Guru Besar Ekonomi dan Industri Pertanian Institut Pertanian Bogor Endang Gumira Sa’id mengungkapkan hal itu, Rabu (13/10), saat dihubungi di Bogor, Jawa Barat.
Gumira dimintai tanggapan terkait semakin tingginya ketergantungan orang Indonesia terhadap beras sebagai sumber karbohidrat. Ini akan berdampak serius pada pemenuhan pangan nasional pada masa mendatang.
Menurut Gumira, agar produk pangan olahan bisa diterima pasar, harus ada inovasi yang menghasilkan beragam produk pangan olahan sehingga rasanya diterima secara universal, memiliki kekhasan, praktis, menarik dilihat, dan menggoda untuk disantap.
ADVERTISEMENT
SCROLL TO RESUME CONTENT
”Agar diversifikasi bisa berkelanjutan harus menguntungkan dari aspek bisnis karena industri harus dilibatkan sebagai penghela,” katanya.
Gumira menyatakan, di Indonesia kontribusi inovasi terhadap produk domestik bruto sangat rendah, baru 5,6 persen. Masih banyak komoditas yang belum menghasilkan nilai tambah dari rantai pengolahan.
Ekspor dan perdagangan produk pertanian juga masih didominasi komoditas, bukan produk olahan.

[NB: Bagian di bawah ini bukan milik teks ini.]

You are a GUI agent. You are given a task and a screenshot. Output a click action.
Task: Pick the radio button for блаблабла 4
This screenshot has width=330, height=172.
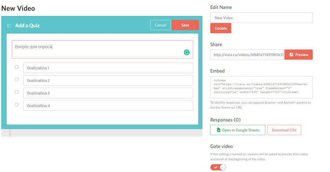tap(17, 105)
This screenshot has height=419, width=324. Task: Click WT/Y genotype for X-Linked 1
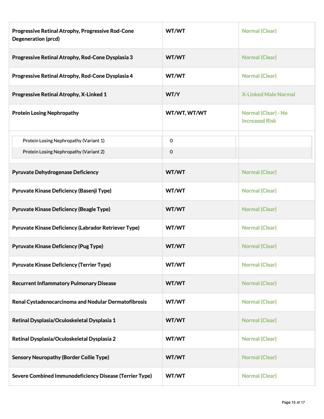(173, 94)
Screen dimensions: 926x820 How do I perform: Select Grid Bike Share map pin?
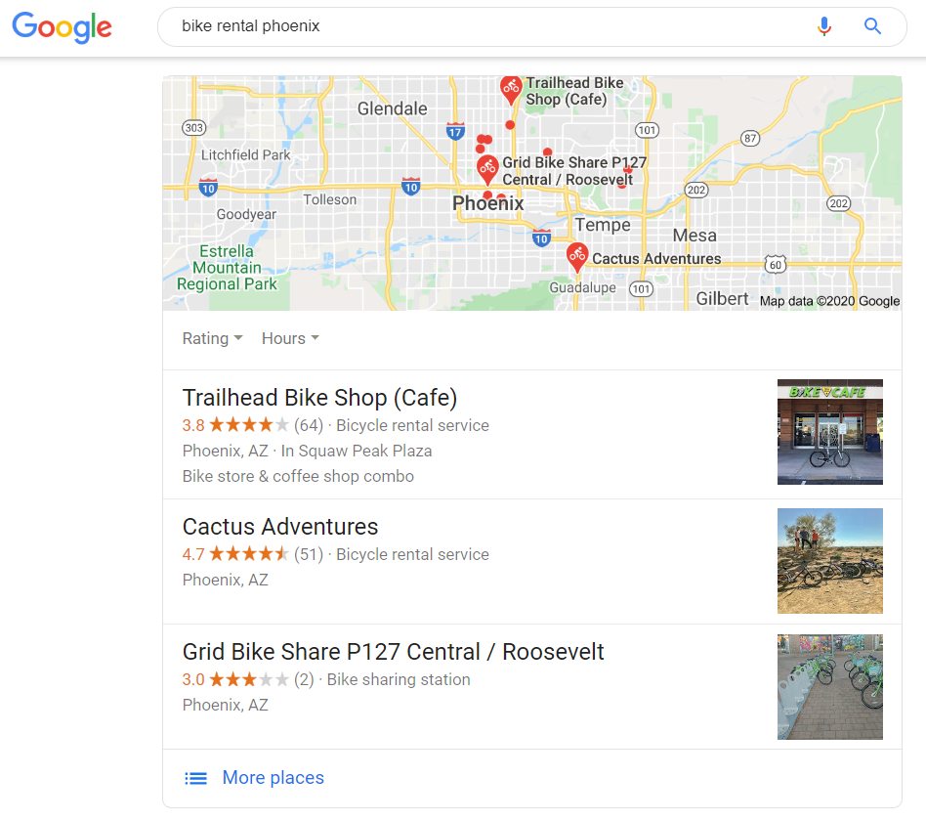click(x=487, y=170)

Konversi pengubahan komoditas menjadi produk olahan di Indonesia belum di atas 24 persen sehingga nilai tambah yang dihasilkan rendah.
Bandingkan dengan Thailand yang mencapai 60 persen, AS 86 persen, dan China di atas 50 persen. ”Ini hasil penelitian tahun 1980-an dan belum ada lagi penelitian terbaru,” katanya.
Di negara maju, yang menghela agribisnis dan agroindustri adalah industri. Inovasi akan terus berjalan kalau industri tampil sebagai penghela dan terus menciptakan pasar.
Turki mampu mengembangkan jajanan Turkish Delicatessen yang mendunia. Semula ini produk UKM, lalu diberi inovasi dengan menambahkan pemanis, jeli, almond, ataupun madu sehingga dikenal dunia.
Di Australia ada Nougat, produk kacang tanah bercampur wijen dan gula. Indonesia sesungguhnya juga bisa mengembangkannnya.
Hal itu misalnya dengan mengoptimalkan pemanfaatan sumber pangan lokal, seperti singkong, kacang, ubi jalar, sagu, sorgum, dan produk bahan pangan lokal, seperti cokelat.
Namun, itu masih dilakukan dalam skala kecil. Pasar juga belum digarap baik. Kepala Pusat Konsumsi dan Keamanan Pangan Badan Ketahanan Pangan Kementerian Pertanian Mulyono Machmur mengatakan, berkaca dari sukses menjadikan gandum sebagai substitusi nasi, ada keterlibatan industri makanan dalam pengembangannya.
Begitu industri pengolahan makanan berbasis gandum masuk, berbagai inovasi produk pangan olahan diciptakan, termasuk di antaranya mi instan.
Ini terjadi karena industri mampu mengolah gandum menjadi tepung terigu, yang kemudian bisa dijadikan sebagai bahan dasar beragam jenis makanan olahan.
Pola pengemasannya yang praktis, mudah dihidangkan, dan harganya murah karena dibuat dalam skala besar mendorong sukses peningkatan konsumsi pangan berbasis gandum.
Menurut Sekretaris Jenderal Himpunan Kerukunan Tani Indonesia Rachmat Pambudy, bagi petani, masalah pangan bukan semata produksi, tetapi akses petani terhadap pangan melalui peningkatan pendapatan.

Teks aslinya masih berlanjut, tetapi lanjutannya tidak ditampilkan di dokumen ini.